Add gpu::BarrierOp conversion for ROCDL (#15570)
Added the gpu::BarrierOp conversion from amdgpu to rocdl and from rocdl
to llvm.
Co-authored-by: Harsh Menon <harsh@nod-labs.com>
diff --git a/compiler/src/iree/compiler/Codegen/LLVMGPU/BUILD.bazel b/compiler/src/iree/compiler/Codegen/LLVMGPU/BUILD.bazel
index f1746e4..60e518b 100644
--- a/compiler/src/iree/compiler/Codegen/LLVMGPU/BUILD.bazel
+++ b/compiler/src/iree/compiler/Codegen/LLVMGPU/BUILD.bazel
@@ -93,6 +93,10 @@
"//llvm-external-projects/iree-dialects:IREELinalgTransformDialect",
"//llvm-external-projects/iree-dialects:IREELinalgTransformDialectPasses",
"@llvm-project//llvm:Support",
+ "@llvm-project//mlir:AMDGPUDialect",
+ "@llvm-project//mlir:AMDGPUToROCDL",
+ "@llvm-project//mlir:AMDGPUTransforms",
+ "@llvm-project//mlir:AMDGPUUtils",
"@llvm-project//mlir:AffineDialect",
"@llvm-project//mlir:AffineToStandard",
"@llvm-project//mlir:Analysis",
@@ -131,6 +135,8 @@
"@llvm-project//mlir:PDLInterpDialect",
"@llvm-project//mlir:Pass",
"@llvm-project//mlir:ROCDLDialect",
+ "@llvm-project//mlir:ROCDLTarget",
+ "@llvm-project//mlir:ROCDLToLLVMIRTranslation",
"@llvm-project//mlir:SCFDialect",
"@llvm-project//mlir:SCFToControlFlow",
"@llvm-project//mlir:SCFTransforms",
diff --git a/compiler/src/iree/compiler/Codegen/LLVMGPU/CMakeLists.txt b/compiler/src/iree/compiler/Codegen/LLVMGPU/CMakeLists.txt
index 8aa547d..025ed5d 100644
--- a/compiler/src/iree/compiler/Codegen/LLVMGPU/CMakeLists.txt
+++ b/compiler/src/iree/compiler/Codegen/LLVMGPU/CMakeLists.txt
@@ -72,6 +72,10 @@
IREELinalgTransformDialect
IREELinalgTransformDialectPasses
LLVMSupport
+ MLIRAMDGPUDialect
+ MLIRAMDGPUToROCDL
+ MLIRAMDGPUTransforms
+ MLIRAMDGPUUtils
MLIRAffineDialect
MLIRAffineToStandard
MLIRAnalysis
@@ -109,6 +113,8 @@
MLIRPDLInterpDialect
MLIRPass
MLIRROCDLDialect
+ MLIRROCDLTarget
+ MLIRROCDLToLLVMIRTranslation
MLIRSCFDialect
MLIRSCFToControlFlow
MLIRSCFTransforms
diff --git a/compiler/src/iree/compiler/Codegen/LLVMGPU/ConvertToROCDL.cpp b/compiler/src/iree/compiler/Codegen/LLVMGPU/ConvertToROCDL.cpp
index a3ab761..f7d33f8 100644
--- a/compiler/src/iree/compiler/Codegen/LLVMGPU/ConvertToROCDL.cpp
+++ b/compiler/src/iree/compiler/Codegen/LLVMGPU/ConvertToROCDL.cpp
@@ -11,6 +11,7 @@
#include "iree/compiler/Codegen/LLVMGPU/Passes.h"
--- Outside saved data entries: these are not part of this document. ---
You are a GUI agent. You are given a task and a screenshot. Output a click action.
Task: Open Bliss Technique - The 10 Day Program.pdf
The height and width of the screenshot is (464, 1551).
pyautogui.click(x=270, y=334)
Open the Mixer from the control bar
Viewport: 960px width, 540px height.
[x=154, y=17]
#include "iree/compiler/Codegen/Utils/Utils.h"
#include "iree/compiler/Dialect/Util/IR/UtilOps.h"
+#include "mlir/Conversion/AMDGPUToROCDL/AMDGPUToROCDL.h"
#include "mlir/Conversion/ArithToLLVM/ArithToLLVM.h"
#include "mlir/Conversion/ComplexToLLVM/ComplexToLLVM.h"
#include "mlir/Conversion/ControlFlowToLLVM/ControlFlowToLLVM.h"
@@ -22,7 +23,9 @@
#include "mlir/Conversion/MathToLLVM/MathToLLVM.h"
#include "mlir/Conversion/MemRefToLLVM/MemRefToLLVM.h"
#include "mlir/Conversion/VectorToLLVM/ConvertVectorToLLVM.h"
+#include "mlir/Dialect/AMDGPU/IR/AMDGPUDialect.h"
#include "mlir/Dialect/Func/IR/FuncOps.h"
+#include "mlir/Dialect/GPU/IR/GPUDialect.h"
#include "mlir/Dialect/GPU/Transforms/Passes.h"
#include "mlir/Dialect/LLVMIR/ROCDLDialect.h"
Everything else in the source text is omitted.